Single-cell tissue dissociation
Schistosoma mansoni miracidia for single-cell dissociation were collected as described above. Eggs isolated from mouse livers were hatched in nuclease-free water (NFW) and collected within four hours of hatching. Two samples of miracidia were collected; sample 1 contained approximately ∼8250 individuals, and sample 2 ∼11,700. The samples (live miracidia in NFW in Low Protein Binding 15 mL Falcon Tubes [cat# 30122216]) were placed on ice for an hour to sink and concentrate the larvae, and all but 20 μl of water was then removed.
Three hundred µl of digestion buffer (2.5 µl of 0.5 M EDTA in 300 µl of Hank’s Buffered Salt Solution without Ca2+ and Mg2+ [HBSS−/−]) was added to the larvae. We reconstituted 250 mg of the enzyme Native Bacillus licheniformis Protease (NATE-0633, Creative Enzymes)(Adam et al., 2017) in 2.5 mL of HBSS−/− (to give a stock concentration of 100 mg/ml) and added 200 µl of this stock to the larvae in buffer (final enzyme concentration = 40 mg/ml). The samples were kept on ice for 45 minutes and pipetted gently ∼20 times every five minutes. Two hundred µl of 25% BSA in 1X HBSS−/− was added to the sample to quench the enzyme, and 10 ml of ice-cold PBS +/+ was added to bring the BSA to ∼0.5%. The samples were centrifuged at 350 g for 5 minutes at 4℃, and all but 20 µl of the supernatant was removed. We reconstituted 5 mg of the enzyme Liberase™ (Thermolysin Medium) Research Grade (LIBTM-RO Roche) in 2 mL of PBS (to give a stock concentration of 2.5 mg/ml) and added 100 µl of this stock to the sample (final enzyme concentration = 2.08 mg/ml). The samples were incubated at room temperature for 15 minutes, pipetting gently ∼10 times every five minutes. The suspension was passed through 60 µm and 30 µm cell strainers (Falcon) and resuspended in 5 mL of cold 1× PBS supplemented with 0.5% BSA. The samples were centrifuged at 350 g for 10 minutes at 4℃, and all but 700 µl of the supernatant was removed.
Sample 1 cell suspension was sorted; 200 µl was used for a no-stain control for autofluorescence during cell counting and sorting. The remaining 500 µl of cell suspension was stained with 1 μg/ml of Propidium Iodide (PI; Sigma P4864) to label dead/dying cells. Sample 1 was sorted into an eppendorf tube using the BD Influx™ cell sorter (Becton Dickinson, NJ) by enriching for PI negative cells (i.e., live cells). It took ∼3 hours from the beginning of the enzymatic digestion to generating single-cell suspensions ready for library preparation on the 10X Genomics Chromium platform. Sample 2 cell suspension was not sorted.

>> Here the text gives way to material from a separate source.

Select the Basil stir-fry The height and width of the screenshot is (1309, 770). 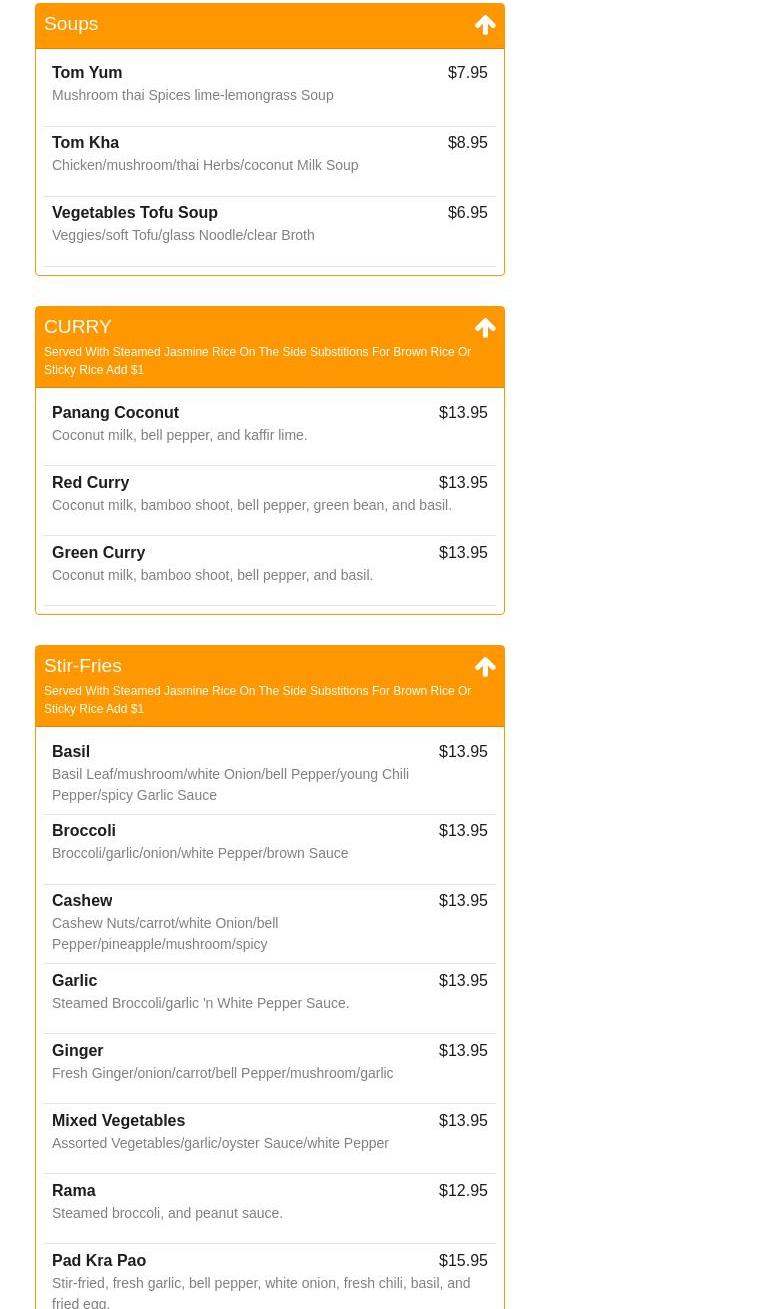[71, 752]
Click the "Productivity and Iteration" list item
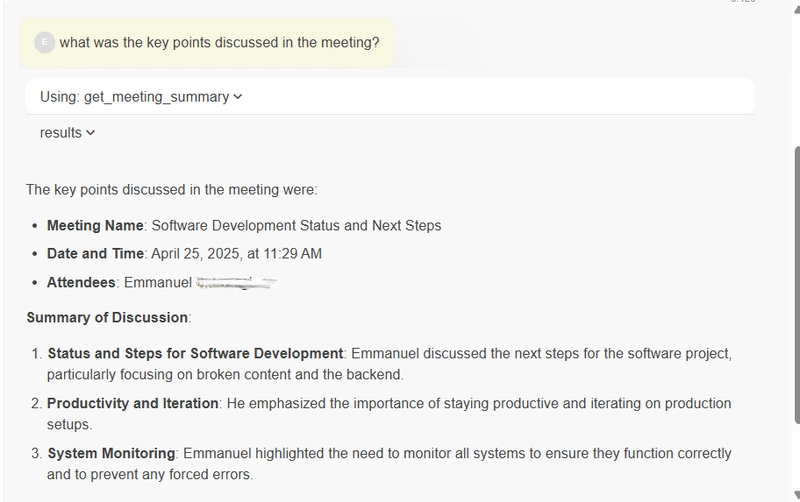800x502 pixels. tap(133, 403)
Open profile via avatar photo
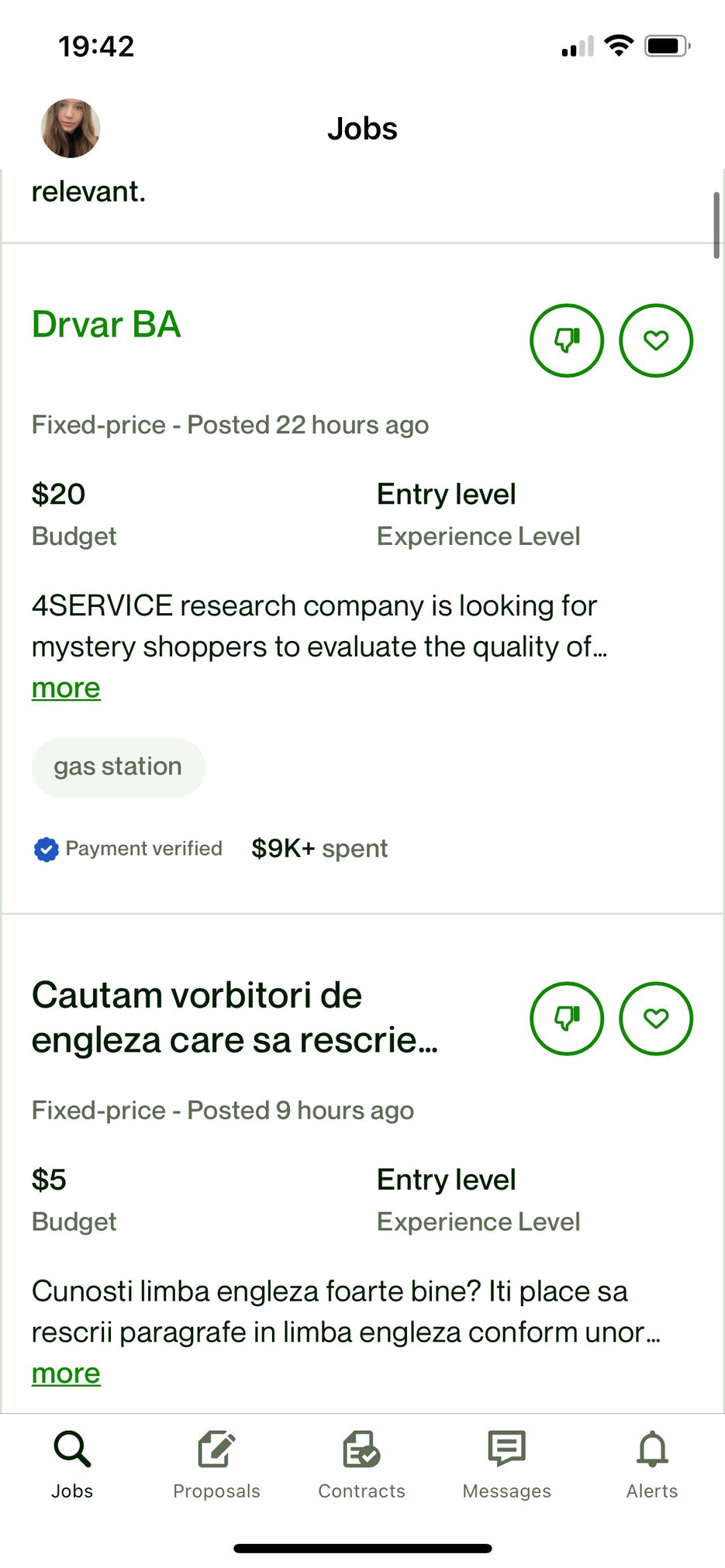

10X Genomics library preparation and sequencing
The 10X Genomics protocol (“Chromium Next GEM Single Cell 3’ Reagent Kits v3.1 User Guide” available from https://assets.ctfassets.net/an68im79xiti/1eX2FPdpeCgnCJtw4fj9Hx/7cb84edaa9eca04b607f9193162994de/CG000204_ChromiumNextGEMSingleCell3_v3.1_Rev_D.pdf) was followed to create gel in emulsion beads (GEMs) containing single cells, hydrogel beads and reagents for reverse transcription, perform barcoded cDNA synthesis, and produce sequencing libraries from pooled cDNAs. The concentration of single-cell suspensions was approximately 119 cells/μl (sample 1) and 122 cells/μl (sample 2), as estimated by flow cytometry-based counting (Beckman Coulter Cytoflex S). We concentrated both samples to 732 cells/μl. We loaded two aliquots of sample 1 and two of sample 2 into four 10X reactions according to the 10X protocol (Chromium Single Cell 3’ Reagent Kits v3.1), intending to capture approximately 10,000 cells per reaction.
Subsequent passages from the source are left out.